• _Problem to solve_
Look below for lines that hold the string "YourCrochet" and copy each one.

• _Entries shown_

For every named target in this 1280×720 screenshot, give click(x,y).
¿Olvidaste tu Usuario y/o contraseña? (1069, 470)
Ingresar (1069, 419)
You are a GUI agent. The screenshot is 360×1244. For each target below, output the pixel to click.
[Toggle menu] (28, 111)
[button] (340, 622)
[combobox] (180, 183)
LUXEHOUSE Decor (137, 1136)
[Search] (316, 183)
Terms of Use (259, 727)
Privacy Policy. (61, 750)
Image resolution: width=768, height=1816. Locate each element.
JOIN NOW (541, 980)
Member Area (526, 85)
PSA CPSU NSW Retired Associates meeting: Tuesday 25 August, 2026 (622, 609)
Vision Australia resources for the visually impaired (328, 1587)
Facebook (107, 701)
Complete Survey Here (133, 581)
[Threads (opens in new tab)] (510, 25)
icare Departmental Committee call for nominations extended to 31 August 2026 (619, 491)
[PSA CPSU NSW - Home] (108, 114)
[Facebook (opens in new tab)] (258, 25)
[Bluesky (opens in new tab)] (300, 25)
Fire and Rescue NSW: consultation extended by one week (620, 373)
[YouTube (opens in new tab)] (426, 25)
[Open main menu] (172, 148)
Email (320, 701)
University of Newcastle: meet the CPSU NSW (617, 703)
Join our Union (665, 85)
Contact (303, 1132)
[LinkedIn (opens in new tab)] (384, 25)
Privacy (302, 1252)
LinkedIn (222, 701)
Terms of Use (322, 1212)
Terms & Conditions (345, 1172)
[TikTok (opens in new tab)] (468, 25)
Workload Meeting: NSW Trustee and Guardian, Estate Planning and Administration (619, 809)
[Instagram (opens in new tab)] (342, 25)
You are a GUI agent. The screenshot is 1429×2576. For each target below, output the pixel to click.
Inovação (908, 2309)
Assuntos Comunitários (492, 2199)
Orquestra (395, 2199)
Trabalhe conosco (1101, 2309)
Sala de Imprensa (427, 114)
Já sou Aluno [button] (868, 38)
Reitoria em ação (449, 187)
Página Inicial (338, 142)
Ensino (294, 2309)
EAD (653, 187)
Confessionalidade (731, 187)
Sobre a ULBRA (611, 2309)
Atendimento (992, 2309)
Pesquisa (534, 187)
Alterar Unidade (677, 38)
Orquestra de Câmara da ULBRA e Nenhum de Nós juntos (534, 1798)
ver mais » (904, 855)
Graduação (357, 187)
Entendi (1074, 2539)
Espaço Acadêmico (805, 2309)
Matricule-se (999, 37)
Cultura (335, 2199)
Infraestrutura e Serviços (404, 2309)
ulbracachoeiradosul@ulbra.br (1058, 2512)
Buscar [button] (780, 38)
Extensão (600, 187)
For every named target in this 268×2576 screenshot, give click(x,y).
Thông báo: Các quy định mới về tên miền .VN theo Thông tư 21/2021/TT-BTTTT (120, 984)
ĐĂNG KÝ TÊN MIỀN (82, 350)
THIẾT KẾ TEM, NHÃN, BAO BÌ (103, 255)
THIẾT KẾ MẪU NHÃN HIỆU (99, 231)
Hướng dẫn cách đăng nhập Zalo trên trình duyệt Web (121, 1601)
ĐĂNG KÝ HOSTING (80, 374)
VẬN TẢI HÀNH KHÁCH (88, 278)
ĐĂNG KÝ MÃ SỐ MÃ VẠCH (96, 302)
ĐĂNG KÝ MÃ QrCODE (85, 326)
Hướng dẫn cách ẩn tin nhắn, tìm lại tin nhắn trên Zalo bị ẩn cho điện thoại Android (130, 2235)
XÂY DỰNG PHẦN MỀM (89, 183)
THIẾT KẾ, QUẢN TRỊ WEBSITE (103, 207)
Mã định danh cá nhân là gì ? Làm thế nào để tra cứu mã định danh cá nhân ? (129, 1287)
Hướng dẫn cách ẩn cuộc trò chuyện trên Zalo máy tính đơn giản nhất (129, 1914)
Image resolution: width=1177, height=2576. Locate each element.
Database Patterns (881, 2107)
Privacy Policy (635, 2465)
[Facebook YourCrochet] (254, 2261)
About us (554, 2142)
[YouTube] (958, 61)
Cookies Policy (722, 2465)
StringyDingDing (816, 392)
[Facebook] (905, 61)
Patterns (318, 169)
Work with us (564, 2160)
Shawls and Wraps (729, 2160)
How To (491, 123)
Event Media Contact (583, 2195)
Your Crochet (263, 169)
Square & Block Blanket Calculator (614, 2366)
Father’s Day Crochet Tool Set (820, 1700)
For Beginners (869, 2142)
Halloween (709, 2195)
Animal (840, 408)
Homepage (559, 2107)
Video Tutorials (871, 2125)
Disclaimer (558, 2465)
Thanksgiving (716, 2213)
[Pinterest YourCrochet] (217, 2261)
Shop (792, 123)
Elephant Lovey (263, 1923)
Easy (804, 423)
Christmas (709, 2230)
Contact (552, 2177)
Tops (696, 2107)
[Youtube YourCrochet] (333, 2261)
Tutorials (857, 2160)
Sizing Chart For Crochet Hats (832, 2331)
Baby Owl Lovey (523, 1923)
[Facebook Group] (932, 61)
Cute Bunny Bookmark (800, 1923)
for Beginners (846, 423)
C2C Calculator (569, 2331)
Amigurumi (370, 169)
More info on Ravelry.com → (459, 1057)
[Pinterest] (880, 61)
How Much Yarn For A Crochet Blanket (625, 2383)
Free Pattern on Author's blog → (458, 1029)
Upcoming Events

• _Task response_
[Facebook YourCrochet] (254, 2261)
[Pinterest YourCrochet] (217, 2261)
[Youtube YourCrochet] (333, 2261)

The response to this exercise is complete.